In the clip above the historical accounts of Pilate are much more grave than that of a handsome, yet arrogant Roman soldier in over his head. The author explains that Tiberius was forced to recall Pilate from the governor’s post in 36 AD, because of Pilate’s extreme cruelty, and inhumanity.
Let’s think about this for a minute.
The Romans were a culture that later would light Christians on fire as torches to burn in Nero’s palace. They watched Christian men, women and children be eaten alive by lions as a spectator sport. And Pilate was too cruel for these people?
Just a week before Jesus was welcomed into Jerusalem, with shouts “Hosanna to the Son of David!” and “Blessed be he who comes in the name of the Lord!” These were not Romans shouting; they were Jews.
Then, when Jesus is brought before Pilate, he asks the Jews what to do with him?
This is where the author believes that the New Testament must have been later edited for political reasons — to slander the Jews and separate Jesus from Judaism. Pilate would not ask, what he considered to be an inferior people, what to do with a prisoner.
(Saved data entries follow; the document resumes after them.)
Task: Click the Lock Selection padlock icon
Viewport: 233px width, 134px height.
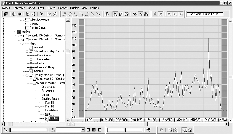Action: [x=107, y=14]
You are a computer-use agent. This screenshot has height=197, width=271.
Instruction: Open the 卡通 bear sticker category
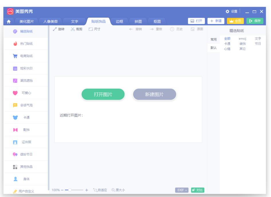pos(16,118)
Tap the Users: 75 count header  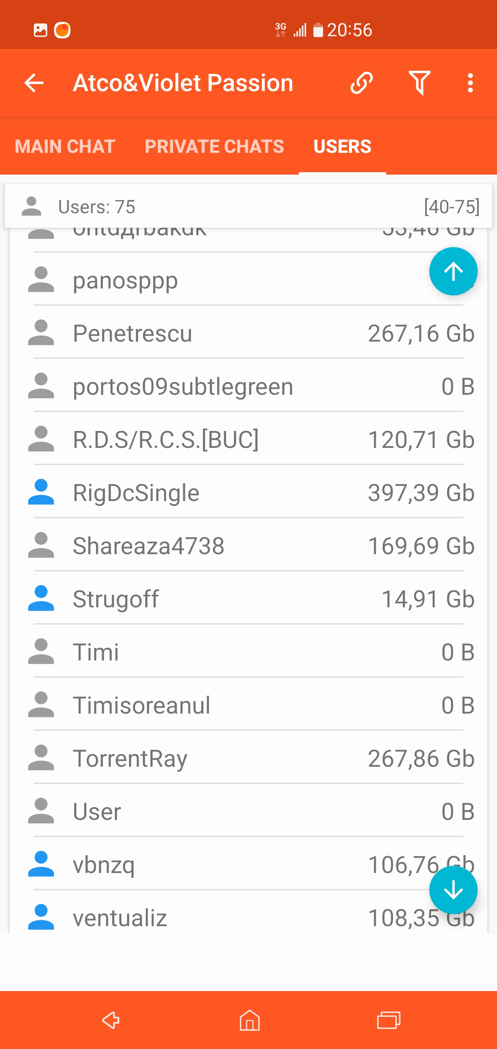97,207
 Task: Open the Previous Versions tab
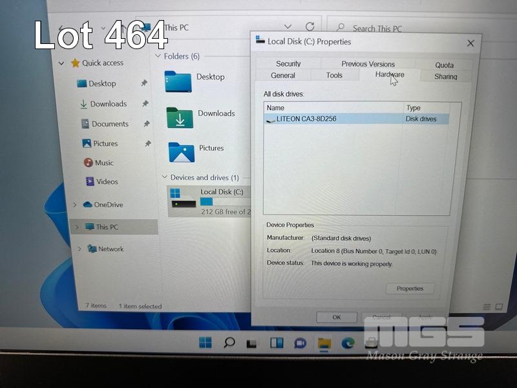pyautogui.click(x=368, y=63)
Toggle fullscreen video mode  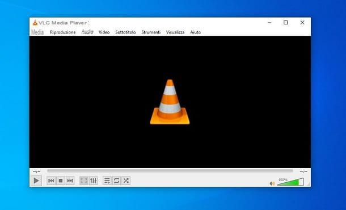coord(83,180)
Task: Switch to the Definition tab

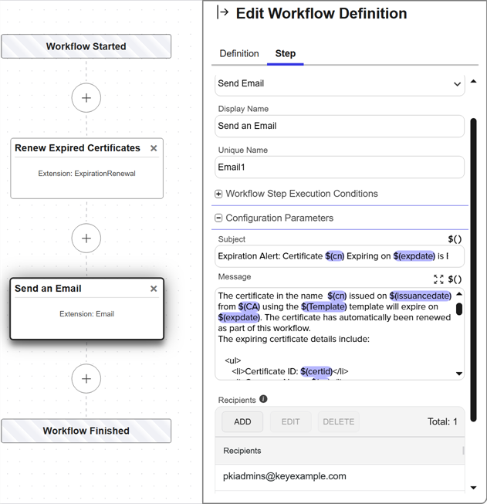Action: (239, 53)
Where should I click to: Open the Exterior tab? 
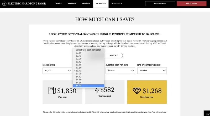pyautogui.click(x=72, y=4)
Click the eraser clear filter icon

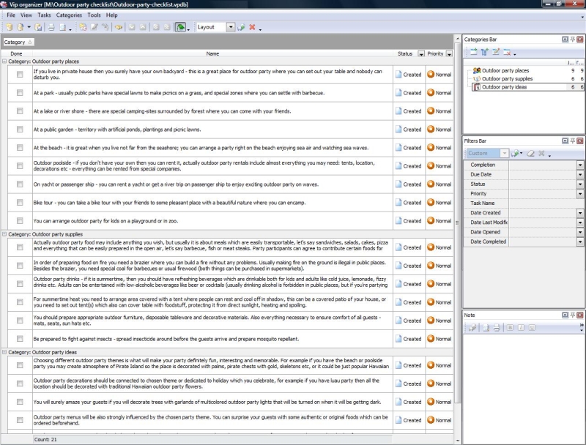pyautogui.click(x=530, y=154)
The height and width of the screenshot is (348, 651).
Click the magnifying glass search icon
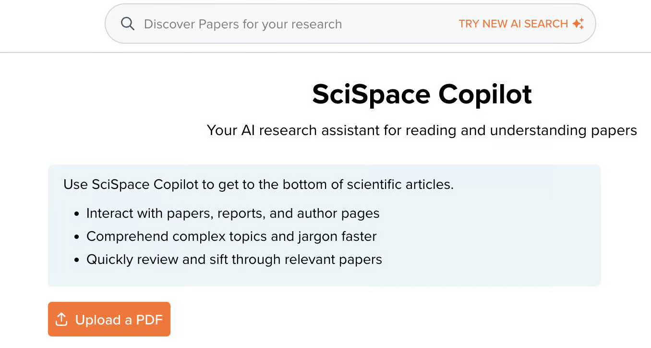(x=127, y=24)
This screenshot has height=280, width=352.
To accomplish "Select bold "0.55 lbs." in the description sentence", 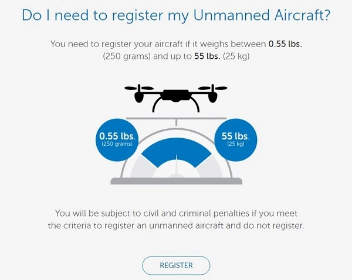I will click(x=285, y=44).
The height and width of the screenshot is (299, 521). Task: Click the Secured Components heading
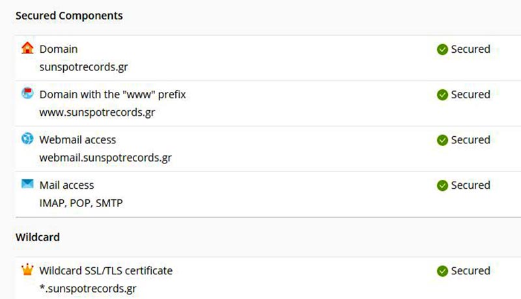[x=69, y=16]
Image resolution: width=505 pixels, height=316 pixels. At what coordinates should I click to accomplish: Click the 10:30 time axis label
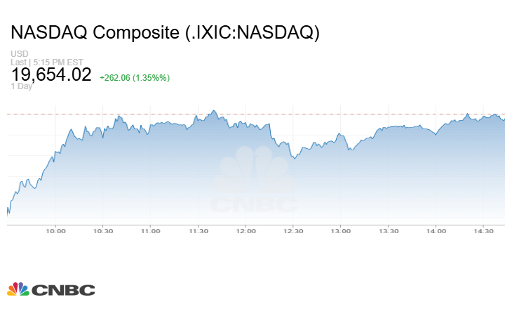click(x=103, y=231)
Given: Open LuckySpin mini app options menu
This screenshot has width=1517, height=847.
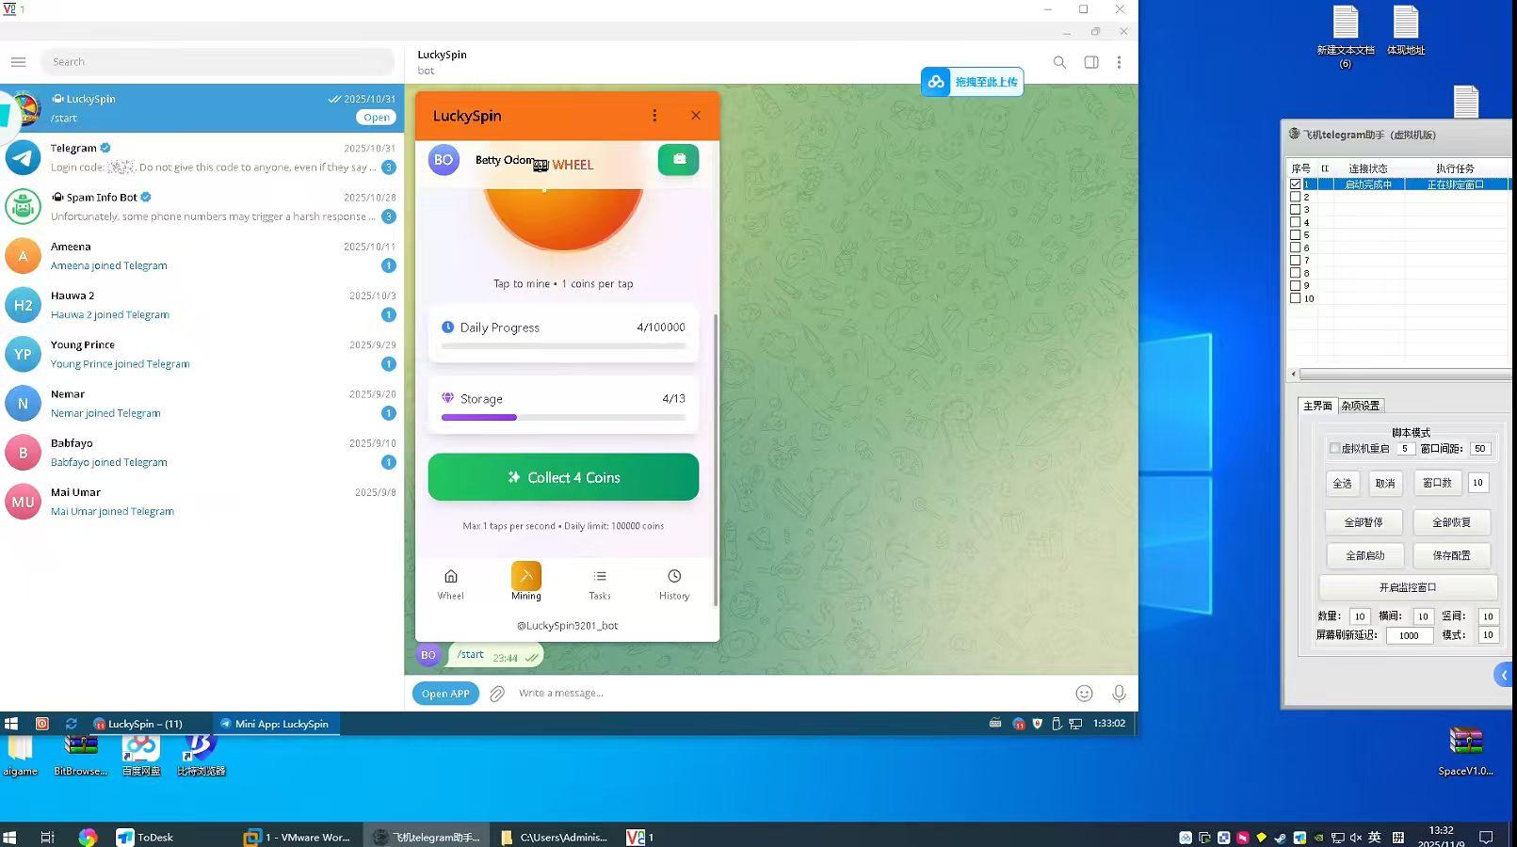Looking at the screenshot, I should 654,116.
Boteach makes a compelling point and contrasts it with Matthew’s account:
“What shall I do, then, with Jesus who is called the Messiah?” Pilate asked. They all answered, “Crucify him!” “Why?” What crime has he committed?” asked Pilate. But they shouted all the louder, “Crucify him!” When Pilate saw that he was getting nowhere, but that instead an uproar was starting, he took water and washed his hands in front of the crowd. “I am innocent of this man’s blood,” he said. “It is your responsibility!” All the people answered, “His blood is on us and on our children!”
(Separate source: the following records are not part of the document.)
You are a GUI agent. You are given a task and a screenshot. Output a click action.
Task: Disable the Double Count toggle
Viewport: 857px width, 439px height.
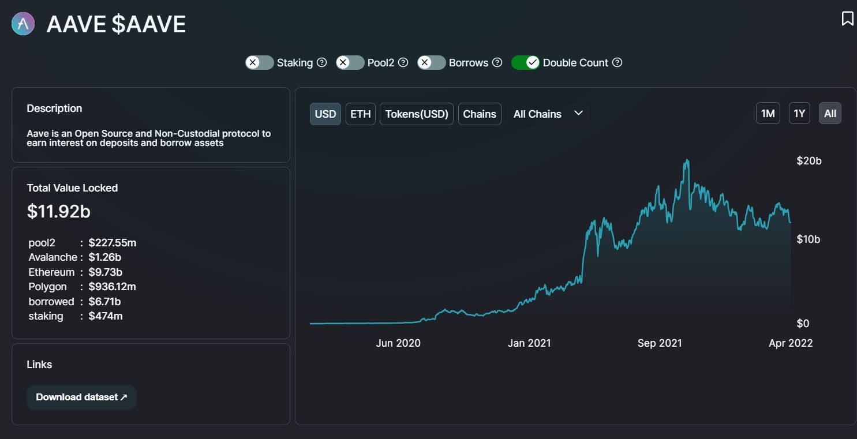coord(525,62)
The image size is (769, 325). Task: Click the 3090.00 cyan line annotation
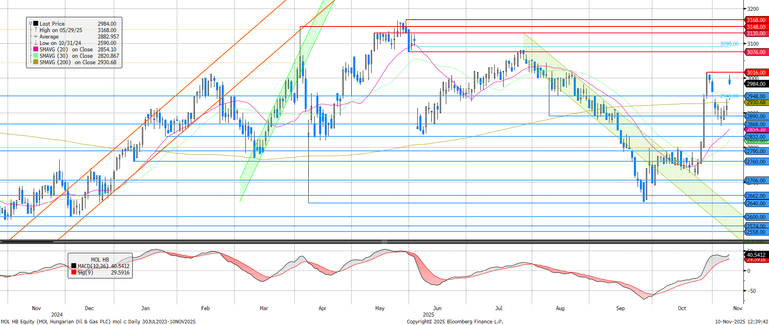pyautogui.click(x=729, y=44)
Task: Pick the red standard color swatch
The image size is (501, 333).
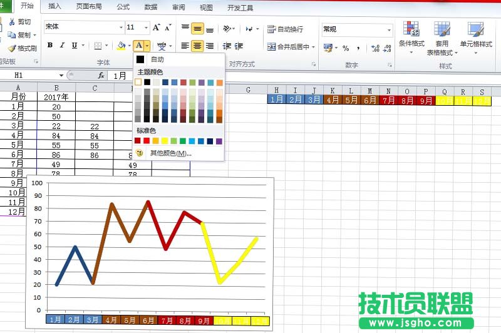Action: tap(147, 141)

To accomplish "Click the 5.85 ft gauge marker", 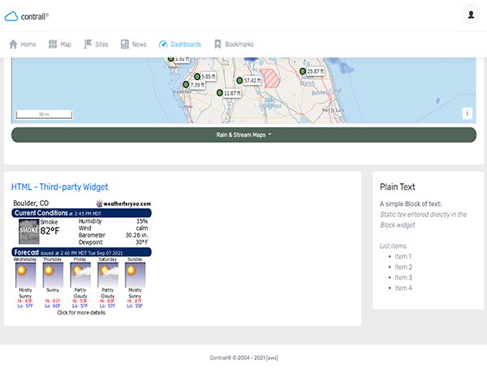I will 197,76.
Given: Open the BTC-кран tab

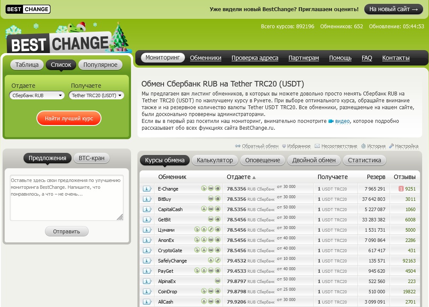Looking at the screenshot, I should pos(91,158).
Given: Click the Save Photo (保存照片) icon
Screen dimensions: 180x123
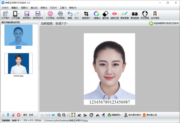Looking at the screenshot, I should click(27, 15).
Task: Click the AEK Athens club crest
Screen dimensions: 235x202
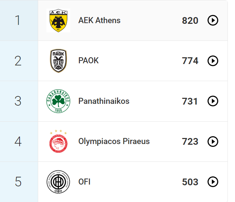Action: (x=58, y=21)
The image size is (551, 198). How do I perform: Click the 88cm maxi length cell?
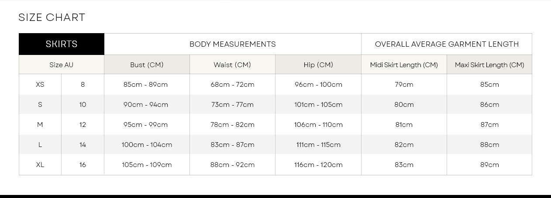[x=489, y=145]
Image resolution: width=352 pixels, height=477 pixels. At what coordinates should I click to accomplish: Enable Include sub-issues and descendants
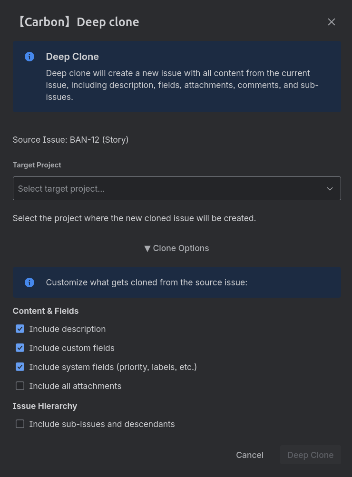pyautogui.click(x=20, y=424)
Why would a man that is so entrenched in bloodshed bother to wash his hands and claim innocence? Why would a people go from complete adoration to incomprehensible cruelty in just five days? All roles seem reversed.
I’ve never been one to question the accuracy of scripture. Nor have I understood, how the two faiths could become such enemies. Could the whitewashing of Pilate be the answer? Boteach certainly thinks so, claiming this passage from Matthew has been used throughout history to justify Christian antisemitism at best, atrocities at worse.
Who else but the Romans could have carried out such a torturous death? Both Christians and Jews have suffered the most severe cruelty under Roman rule. Yet the two faiths blame one another. Are we still going to buy into the fantasy that Pilate was just a sensitive son of a Roman knight? Nothing more than an ambitious man in over is head, unwittingly thrown into history?
After 2000 years, its time we stop blaming religion and putting a pretty face on evil.